EXERCISE REQUIREMENTS – Starting at the first row and ending at the row that contains "coord(645,144)", reproduce the rows with "Disk Benchmark" switched to "Network Benchmark" and everything else left unchanged. Omit the pictures from the output.

********

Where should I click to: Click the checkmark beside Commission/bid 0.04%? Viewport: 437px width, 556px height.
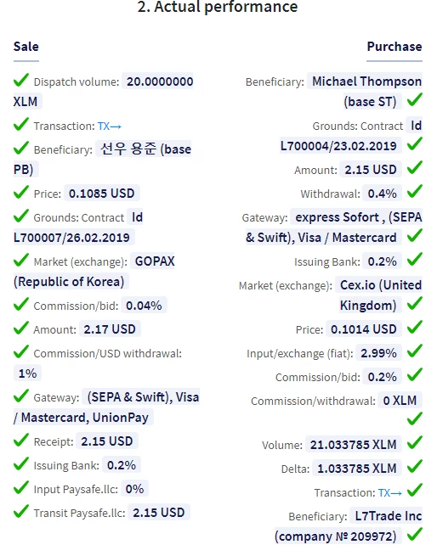pos(21,304)
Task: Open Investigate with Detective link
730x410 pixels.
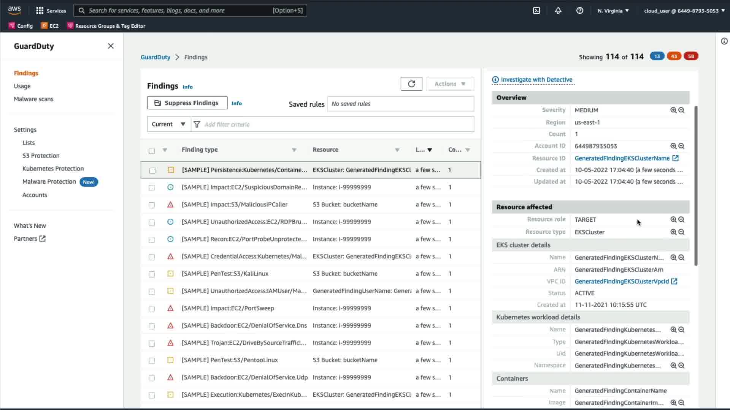Action: click(x=536, y=80)
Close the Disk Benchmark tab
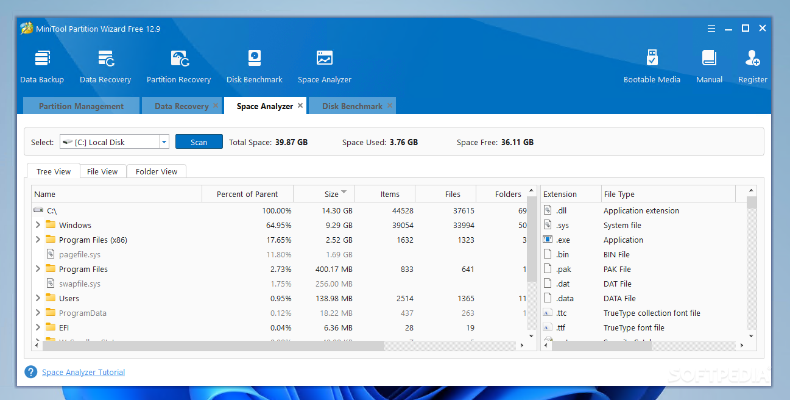 pos(390,105)
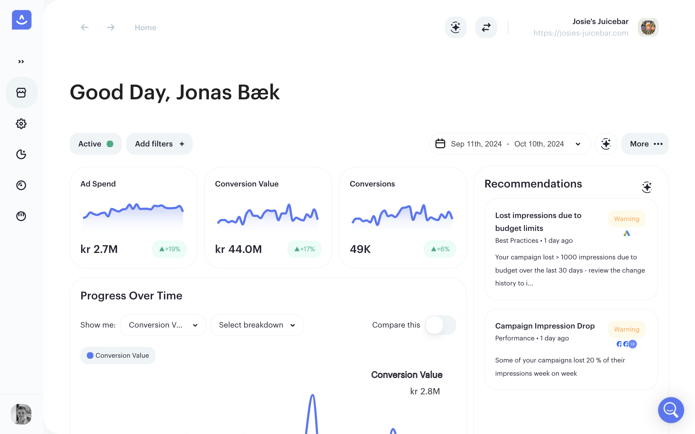Open the More options menu
This screenshot has width=695, height=434.
coord(645,144)
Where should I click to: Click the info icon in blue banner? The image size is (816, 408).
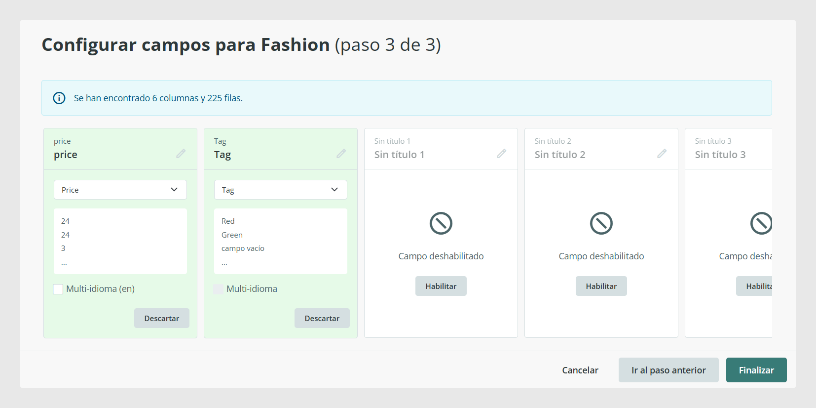(59, 98)
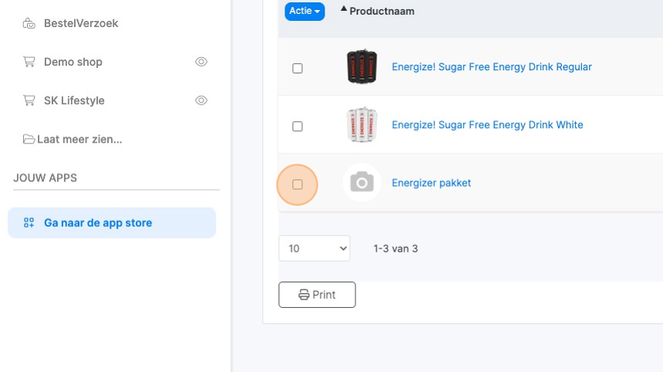Click the SK Lifestyle cart icon
Viewport: 663px width, 372px height.
[x=29, y=100]
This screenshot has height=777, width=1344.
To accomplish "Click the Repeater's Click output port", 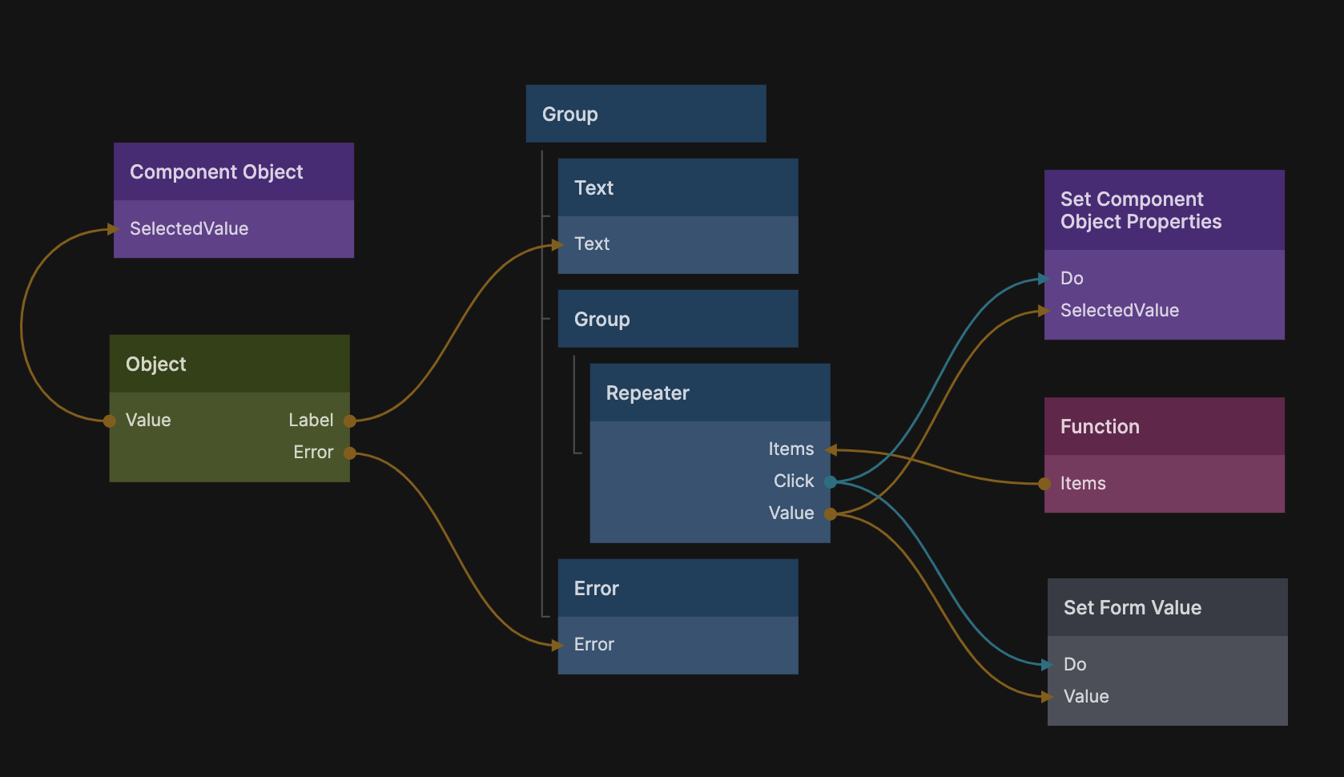I will coord(831,481).
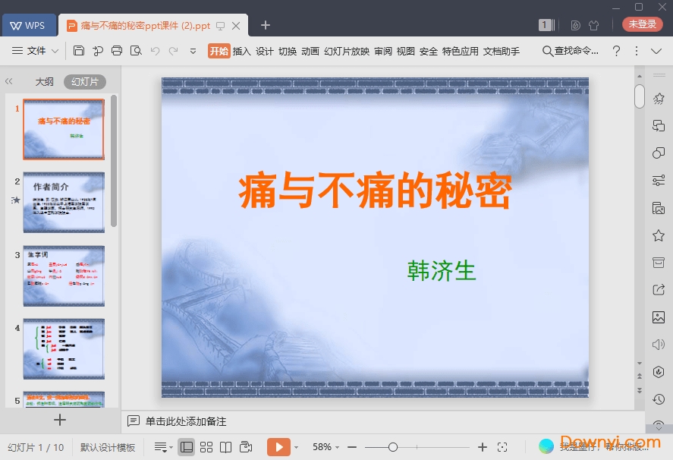
Task: Click the Redo icon
Action: (x=175, y=51)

********

OUTPUT –
Where should I click to: Click the checkmark beside Commission/bid 0.04%? Viewport: 437px width, 556px height.
pos(21,304)
Task: Open Investigate with Detective link
730x410 pixels.
Action: click(x=536, y=80)
Close the Network Benchmark tab
 pos(390,105)
Open the More options menu
This screenshot has width=695, height=434.
coord(645,144)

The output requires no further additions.